A set of sparse pillar queries 408 may be initialized and aggregated using a scale-adaptive self-attention block 410. The sparse pillar queries 408 may be learnable queries and may be initialized as vertical pillars in BEV space. The pillars may represent a bounding box and a pillar may be a vector that includes a 3D location (e.g., x, y, z coordinates) along with a bounding box dimension, orientation of the bounding box, and a 64×1 place feature vector for storing an image feature vector. In some cases, the sparse pillars may be initialized randomly. The scale-adaptive self-attention block 410 may learn appropriate receptive fields based on the queries and features of a previous set of images. The self-attention may consider similarities of features in the pillars in BEV space, as well as the distance between the pillars. As self-attention is applied, over time, queries representing larger objects, such as a bus may have larger receptive field than those representing smaller objects, such as pedestrians. The output of the scale-adaptive self-attention block 410 (e.g., self-attended proposal features) may be summed and normalized 412.

The spatio-temporal sampling block 414 may sample different points from the image feature space based on a set of sparse pillar queries and aggregate the sampled features into an aggregated feature query. The queries may represent bounding box locations in 3D BEV space (e.g., object pillar) and the associated proposal feature represents characteristics of an object in that 3D BEV space. In some cases, a set number of points may be sampled from the image features for each query. As an example, four points may be sampled from the image features for each query. In some cases, a number of queries may also be fixed. For example, the number of queries may be fixed at 900 queries. These samples may be aggregated and passed to an adaptive mixing block 416. The adaptive mixing block 416 may perform channel mixing and point mixing based on weights for the different frames and sampling points. The mixed spatio-temporal features may be flattened, aggregated, and normalized by an add norm block 418. The flattened spatio-temporal features may be passed to a feed-forward network 420, classification head 422, and regression head 424 to generate classification and regression predictions.

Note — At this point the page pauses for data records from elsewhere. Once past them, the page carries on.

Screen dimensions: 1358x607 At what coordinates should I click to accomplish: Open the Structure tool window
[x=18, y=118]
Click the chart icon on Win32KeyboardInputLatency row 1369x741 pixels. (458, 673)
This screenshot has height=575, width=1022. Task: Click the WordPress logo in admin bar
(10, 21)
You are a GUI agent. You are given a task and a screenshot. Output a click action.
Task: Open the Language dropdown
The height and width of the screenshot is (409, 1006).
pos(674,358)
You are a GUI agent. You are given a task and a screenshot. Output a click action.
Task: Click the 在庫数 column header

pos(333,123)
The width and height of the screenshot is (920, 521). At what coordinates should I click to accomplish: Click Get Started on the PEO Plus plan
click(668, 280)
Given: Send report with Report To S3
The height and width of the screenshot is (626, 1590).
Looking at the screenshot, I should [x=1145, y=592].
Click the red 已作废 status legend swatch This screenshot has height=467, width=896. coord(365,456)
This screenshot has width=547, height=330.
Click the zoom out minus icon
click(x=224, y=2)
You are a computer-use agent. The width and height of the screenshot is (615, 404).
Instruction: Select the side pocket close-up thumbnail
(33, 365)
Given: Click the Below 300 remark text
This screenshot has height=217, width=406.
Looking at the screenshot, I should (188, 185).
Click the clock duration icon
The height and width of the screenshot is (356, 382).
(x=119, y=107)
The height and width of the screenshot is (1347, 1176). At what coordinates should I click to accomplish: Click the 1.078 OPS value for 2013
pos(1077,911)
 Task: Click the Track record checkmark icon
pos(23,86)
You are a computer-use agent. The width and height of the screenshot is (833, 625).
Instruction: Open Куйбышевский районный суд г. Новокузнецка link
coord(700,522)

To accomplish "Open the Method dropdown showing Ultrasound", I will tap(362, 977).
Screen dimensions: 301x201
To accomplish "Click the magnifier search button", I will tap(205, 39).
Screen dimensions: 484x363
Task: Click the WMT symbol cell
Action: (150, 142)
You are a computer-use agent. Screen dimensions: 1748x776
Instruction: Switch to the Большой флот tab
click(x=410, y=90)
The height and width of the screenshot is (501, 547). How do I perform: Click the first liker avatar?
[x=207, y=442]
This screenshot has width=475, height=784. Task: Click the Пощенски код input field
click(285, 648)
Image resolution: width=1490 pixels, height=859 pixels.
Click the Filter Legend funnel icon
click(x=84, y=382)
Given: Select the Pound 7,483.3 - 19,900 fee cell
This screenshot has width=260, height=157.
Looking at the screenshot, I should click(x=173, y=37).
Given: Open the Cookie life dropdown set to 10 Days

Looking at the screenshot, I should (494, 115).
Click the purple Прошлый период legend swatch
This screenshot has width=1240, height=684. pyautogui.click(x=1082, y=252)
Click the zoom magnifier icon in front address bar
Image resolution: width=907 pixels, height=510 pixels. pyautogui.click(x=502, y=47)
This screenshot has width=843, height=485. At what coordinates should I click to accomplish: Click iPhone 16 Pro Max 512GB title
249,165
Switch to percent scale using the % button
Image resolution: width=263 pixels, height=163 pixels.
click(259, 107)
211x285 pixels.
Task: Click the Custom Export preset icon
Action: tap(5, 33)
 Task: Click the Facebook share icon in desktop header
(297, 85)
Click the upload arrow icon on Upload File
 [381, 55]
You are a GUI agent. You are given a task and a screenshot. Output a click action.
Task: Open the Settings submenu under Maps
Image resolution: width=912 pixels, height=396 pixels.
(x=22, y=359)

As indicated above, there may be 900 queries, with 4 features sampled per query, with 48 images per set of images 402, and 64 embedding dimensions (e.g., 64 place feature vector). This may result in a matrix of 900×4×48×64, which may be flattened (e.g., aggregated by the adaptive mixing block 416) into a 900×12288 tensor. In some cases, the size of this tensor may make working with the tensor computationally difficult. Therefore, it may be useful to dynamically determine the number of samples to object, for example learned from previous layers, to more efficiently perform 3D object detection.

In some cases, it may be useful to enhance the technique for 3D object detection 400 by leveraging a state-space model architecture, such as mamba. In some cases, the state-space model architecture may be used in place of the spatio-temporal sampling block 414, adaptive mixing block 416, and add norm block 418.

FIG. 5 is a block diagram illustrating an enhanced technique for 3D object detection 500 using state-space spatiotemporal learning and dynamic queries, in accordance with aspects of the present disclosure. Similar to the technique of FIG. 4, in the enhanced technique for 3D object detection 500, a set of images 502 may be captured and input to a feature extraction backbone 506 to detect and extract features from the set of images 502. The set of images 402 may include images from multiple cameras with different views taken at multiple points in time. The extracted features may be passed to a state-space based prediction block 508.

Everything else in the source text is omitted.